■ **WORK INSTRUCTION**
Go through the entries below and copy every line that holds the word "toolbar".

■ **EXERCISE DATA**
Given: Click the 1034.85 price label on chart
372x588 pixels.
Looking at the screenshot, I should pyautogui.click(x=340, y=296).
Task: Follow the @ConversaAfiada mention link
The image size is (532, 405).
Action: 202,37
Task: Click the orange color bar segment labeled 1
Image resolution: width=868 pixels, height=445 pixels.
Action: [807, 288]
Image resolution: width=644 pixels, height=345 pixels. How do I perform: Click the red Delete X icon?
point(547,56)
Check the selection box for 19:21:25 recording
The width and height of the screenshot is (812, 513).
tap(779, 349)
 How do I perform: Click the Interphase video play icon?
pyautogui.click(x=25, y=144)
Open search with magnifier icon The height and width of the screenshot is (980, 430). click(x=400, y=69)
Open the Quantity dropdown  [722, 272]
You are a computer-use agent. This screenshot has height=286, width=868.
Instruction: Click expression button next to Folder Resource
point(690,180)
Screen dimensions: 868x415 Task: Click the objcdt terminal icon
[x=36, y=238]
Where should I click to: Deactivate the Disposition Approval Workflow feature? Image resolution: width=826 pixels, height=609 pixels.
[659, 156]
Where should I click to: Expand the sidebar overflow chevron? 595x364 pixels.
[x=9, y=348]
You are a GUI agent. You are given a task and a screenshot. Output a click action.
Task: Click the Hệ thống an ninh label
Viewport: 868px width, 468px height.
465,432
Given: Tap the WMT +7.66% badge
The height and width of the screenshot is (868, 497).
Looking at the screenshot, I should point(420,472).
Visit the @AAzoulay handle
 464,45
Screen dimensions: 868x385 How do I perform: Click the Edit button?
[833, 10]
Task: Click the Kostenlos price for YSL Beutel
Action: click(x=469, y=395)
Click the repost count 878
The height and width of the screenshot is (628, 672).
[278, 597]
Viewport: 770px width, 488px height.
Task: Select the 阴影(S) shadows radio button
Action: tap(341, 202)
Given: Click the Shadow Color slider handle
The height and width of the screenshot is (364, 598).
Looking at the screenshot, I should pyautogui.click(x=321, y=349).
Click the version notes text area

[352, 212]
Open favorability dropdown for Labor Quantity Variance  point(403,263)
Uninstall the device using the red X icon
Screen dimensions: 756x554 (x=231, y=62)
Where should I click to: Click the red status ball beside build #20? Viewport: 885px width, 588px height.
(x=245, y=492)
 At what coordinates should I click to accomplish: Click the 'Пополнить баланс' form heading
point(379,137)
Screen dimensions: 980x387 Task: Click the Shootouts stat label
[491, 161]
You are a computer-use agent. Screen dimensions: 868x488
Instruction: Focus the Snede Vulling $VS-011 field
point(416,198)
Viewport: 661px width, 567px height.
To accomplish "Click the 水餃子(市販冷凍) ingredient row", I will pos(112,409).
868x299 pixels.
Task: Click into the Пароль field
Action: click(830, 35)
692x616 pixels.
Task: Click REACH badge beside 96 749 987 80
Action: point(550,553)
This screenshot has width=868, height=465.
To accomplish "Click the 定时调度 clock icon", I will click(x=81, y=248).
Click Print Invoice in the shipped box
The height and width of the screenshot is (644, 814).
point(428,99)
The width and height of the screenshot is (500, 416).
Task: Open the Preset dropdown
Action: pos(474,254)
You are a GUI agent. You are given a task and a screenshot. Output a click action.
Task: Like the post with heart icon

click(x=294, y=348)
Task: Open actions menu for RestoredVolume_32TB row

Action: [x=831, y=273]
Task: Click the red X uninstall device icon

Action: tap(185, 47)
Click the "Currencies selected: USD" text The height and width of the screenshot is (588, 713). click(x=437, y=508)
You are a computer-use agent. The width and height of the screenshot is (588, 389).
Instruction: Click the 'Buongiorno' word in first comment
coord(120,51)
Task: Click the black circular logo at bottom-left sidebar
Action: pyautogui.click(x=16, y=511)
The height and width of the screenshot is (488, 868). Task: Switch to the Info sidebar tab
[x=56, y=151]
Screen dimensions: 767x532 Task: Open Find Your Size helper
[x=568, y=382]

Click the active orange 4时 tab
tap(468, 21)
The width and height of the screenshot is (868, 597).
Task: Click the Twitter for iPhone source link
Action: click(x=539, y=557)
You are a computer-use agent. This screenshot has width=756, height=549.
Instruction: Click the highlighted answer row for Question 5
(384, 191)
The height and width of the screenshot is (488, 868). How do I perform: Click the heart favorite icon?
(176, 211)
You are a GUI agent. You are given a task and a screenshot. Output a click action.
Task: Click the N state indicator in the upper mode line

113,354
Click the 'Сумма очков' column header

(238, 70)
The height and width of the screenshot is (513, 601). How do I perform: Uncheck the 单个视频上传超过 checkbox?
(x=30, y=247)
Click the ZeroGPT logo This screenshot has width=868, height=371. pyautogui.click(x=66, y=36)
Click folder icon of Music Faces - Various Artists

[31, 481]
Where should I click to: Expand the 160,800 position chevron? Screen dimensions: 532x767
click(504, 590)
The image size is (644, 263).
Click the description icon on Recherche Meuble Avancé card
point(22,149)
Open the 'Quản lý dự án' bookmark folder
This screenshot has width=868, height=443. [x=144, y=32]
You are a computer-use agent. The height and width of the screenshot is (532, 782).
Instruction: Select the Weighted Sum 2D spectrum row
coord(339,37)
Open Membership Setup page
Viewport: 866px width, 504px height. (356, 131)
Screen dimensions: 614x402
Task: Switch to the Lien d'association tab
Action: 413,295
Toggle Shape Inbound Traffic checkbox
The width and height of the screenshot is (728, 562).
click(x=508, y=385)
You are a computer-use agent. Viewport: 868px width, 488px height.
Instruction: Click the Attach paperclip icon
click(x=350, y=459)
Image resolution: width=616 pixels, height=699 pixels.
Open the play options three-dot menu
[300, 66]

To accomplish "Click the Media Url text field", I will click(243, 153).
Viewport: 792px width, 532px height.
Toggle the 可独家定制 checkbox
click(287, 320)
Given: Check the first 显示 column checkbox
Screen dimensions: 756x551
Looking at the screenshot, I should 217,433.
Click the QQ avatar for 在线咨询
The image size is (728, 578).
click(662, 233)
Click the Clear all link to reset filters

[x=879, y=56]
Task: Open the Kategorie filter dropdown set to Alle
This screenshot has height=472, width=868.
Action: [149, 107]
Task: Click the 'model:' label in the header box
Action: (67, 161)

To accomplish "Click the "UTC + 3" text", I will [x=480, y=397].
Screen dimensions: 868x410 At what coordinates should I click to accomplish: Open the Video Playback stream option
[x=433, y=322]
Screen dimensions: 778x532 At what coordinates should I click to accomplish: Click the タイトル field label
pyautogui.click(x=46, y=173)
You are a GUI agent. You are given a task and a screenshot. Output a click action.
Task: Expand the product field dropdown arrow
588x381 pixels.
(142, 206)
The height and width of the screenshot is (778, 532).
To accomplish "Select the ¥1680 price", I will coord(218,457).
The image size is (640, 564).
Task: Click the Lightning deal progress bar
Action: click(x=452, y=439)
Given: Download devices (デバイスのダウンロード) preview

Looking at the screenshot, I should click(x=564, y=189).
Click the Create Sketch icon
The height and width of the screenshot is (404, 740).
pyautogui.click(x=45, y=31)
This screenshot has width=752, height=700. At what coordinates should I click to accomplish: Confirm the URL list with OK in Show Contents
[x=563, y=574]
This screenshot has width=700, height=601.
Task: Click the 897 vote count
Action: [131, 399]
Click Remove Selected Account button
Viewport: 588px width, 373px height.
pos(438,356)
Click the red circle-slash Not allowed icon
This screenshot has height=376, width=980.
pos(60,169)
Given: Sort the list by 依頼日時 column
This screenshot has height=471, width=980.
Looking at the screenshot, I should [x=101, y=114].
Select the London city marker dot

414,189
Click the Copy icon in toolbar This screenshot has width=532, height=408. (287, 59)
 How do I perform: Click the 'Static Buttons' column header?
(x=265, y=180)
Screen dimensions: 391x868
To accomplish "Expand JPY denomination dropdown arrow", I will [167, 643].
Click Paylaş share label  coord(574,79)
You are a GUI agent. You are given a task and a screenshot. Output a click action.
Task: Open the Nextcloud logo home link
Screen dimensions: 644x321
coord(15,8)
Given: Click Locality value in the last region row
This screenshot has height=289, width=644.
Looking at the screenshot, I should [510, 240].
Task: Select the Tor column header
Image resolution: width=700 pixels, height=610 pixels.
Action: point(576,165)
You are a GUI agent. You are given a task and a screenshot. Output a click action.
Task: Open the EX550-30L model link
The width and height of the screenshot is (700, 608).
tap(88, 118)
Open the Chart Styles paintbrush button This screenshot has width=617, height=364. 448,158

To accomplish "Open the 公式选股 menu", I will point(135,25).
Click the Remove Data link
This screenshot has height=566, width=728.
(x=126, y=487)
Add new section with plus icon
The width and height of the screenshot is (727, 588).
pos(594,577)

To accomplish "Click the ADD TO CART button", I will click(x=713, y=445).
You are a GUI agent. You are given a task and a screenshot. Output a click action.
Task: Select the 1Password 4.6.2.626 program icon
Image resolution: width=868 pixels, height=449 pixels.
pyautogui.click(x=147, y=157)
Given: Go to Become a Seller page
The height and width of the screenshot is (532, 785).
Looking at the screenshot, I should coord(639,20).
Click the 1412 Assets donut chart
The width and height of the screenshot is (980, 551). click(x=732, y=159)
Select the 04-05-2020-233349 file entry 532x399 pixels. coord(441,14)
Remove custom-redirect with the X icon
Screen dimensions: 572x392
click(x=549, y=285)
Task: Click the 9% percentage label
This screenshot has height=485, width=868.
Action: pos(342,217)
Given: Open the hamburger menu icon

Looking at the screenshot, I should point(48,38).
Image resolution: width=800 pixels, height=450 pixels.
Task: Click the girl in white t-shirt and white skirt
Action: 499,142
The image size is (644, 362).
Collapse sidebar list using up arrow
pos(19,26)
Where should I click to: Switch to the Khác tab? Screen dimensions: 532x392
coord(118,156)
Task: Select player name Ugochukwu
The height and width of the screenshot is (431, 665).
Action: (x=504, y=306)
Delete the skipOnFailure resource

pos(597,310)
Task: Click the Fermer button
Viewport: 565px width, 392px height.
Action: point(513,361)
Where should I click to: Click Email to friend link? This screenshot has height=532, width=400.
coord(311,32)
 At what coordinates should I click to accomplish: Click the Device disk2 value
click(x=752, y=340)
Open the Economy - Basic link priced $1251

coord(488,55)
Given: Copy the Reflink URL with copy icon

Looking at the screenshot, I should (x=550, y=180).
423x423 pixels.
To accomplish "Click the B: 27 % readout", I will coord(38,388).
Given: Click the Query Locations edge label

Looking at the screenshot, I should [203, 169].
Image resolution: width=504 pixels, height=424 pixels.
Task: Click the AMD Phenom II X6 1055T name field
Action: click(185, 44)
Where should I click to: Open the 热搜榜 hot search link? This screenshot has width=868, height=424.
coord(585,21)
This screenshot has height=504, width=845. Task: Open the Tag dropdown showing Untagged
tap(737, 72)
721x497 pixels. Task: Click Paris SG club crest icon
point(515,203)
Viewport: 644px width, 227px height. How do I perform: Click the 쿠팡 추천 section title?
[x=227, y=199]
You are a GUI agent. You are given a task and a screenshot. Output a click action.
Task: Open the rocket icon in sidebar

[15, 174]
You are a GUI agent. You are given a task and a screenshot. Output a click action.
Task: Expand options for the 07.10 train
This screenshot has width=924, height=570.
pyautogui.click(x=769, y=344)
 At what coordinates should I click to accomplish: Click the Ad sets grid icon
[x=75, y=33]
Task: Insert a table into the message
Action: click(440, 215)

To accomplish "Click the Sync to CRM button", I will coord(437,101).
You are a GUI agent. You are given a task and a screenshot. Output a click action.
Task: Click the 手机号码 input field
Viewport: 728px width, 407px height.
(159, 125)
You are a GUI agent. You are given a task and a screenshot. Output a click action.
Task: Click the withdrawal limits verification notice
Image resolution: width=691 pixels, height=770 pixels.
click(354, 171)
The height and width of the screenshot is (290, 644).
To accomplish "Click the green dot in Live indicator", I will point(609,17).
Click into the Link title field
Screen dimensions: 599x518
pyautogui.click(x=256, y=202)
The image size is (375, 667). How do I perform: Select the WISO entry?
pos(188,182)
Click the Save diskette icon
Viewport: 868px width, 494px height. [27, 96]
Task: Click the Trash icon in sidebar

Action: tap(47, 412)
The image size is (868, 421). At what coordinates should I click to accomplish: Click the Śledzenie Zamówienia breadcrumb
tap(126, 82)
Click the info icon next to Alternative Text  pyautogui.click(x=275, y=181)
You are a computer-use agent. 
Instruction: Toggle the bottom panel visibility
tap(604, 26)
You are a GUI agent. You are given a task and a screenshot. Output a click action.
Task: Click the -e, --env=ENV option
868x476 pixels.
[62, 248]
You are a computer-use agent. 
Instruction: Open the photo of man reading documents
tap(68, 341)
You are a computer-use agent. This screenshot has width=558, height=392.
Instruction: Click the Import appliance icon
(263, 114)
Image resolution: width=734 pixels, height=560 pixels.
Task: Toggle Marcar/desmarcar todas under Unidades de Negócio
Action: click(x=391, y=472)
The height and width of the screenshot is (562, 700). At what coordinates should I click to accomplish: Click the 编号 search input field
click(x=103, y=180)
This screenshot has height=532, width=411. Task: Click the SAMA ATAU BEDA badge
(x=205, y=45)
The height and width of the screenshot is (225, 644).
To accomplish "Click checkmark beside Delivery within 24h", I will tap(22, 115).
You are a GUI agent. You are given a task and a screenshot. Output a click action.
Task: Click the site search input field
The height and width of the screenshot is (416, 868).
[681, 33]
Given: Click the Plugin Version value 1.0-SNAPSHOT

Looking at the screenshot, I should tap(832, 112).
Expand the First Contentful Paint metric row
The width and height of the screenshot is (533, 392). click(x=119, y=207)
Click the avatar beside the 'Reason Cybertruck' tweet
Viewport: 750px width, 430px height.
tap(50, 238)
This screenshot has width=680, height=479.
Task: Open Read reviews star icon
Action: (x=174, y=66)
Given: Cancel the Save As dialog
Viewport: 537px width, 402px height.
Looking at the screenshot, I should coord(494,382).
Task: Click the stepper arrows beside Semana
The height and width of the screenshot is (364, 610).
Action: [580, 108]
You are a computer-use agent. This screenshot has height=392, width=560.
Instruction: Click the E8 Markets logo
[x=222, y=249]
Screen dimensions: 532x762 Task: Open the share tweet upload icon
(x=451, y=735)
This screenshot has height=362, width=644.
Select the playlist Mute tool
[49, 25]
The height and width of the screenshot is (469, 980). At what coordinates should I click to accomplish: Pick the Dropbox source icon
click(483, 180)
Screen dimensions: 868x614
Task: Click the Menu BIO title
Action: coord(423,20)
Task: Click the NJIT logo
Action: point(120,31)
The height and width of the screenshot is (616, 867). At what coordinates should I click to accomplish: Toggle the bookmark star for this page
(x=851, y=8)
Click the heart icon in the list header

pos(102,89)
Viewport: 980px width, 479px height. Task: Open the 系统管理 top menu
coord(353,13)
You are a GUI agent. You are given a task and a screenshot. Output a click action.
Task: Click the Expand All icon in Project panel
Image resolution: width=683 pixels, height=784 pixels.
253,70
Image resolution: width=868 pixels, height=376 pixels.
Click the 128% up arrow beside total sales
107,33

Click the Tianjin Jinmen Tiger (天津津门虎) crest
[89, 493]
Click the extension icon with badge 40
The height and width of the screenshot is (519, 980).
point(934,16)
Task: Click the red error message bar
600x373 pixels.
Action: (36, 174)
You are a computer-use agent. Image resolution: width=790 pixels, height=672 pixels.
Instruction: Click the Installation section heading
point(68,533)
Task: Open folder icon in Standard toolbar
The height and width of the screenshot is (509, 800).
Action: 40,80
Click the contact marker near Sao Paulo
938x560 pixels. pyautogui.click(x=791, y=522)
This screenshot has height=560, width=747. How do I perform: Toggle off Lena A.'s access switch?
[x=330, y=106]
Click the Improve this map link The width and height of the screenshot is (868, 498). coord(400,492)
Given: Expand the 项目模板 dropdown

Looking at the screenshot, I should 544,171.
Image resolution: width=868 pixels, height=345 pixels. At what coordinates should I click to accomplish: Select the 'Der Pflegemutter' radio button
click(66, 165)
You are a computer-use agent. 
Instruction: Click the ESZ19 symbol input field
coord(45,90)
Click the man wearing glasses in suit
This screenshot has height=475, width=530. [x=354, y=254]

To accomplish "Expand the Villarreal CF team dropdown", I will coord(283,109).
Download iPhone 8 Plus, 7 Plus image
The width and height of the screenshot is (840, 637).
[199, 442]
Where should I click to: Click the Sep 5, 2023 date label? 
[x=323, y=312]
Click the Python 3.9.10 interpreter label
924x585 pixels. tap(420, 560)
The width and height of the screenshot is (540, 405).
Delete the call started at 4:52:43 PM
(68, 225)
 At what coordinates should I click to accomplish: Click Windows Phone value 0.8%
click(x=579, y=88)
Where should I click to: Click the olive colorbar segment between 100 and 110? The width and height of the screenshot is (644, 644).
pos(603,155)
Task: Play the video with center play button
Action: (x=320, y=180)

■ **RESULT**
Click the Copy icon in toolbar This screenshot has width=532, height=408. (287, 59)
Task: Open folder icon in Standard toolbar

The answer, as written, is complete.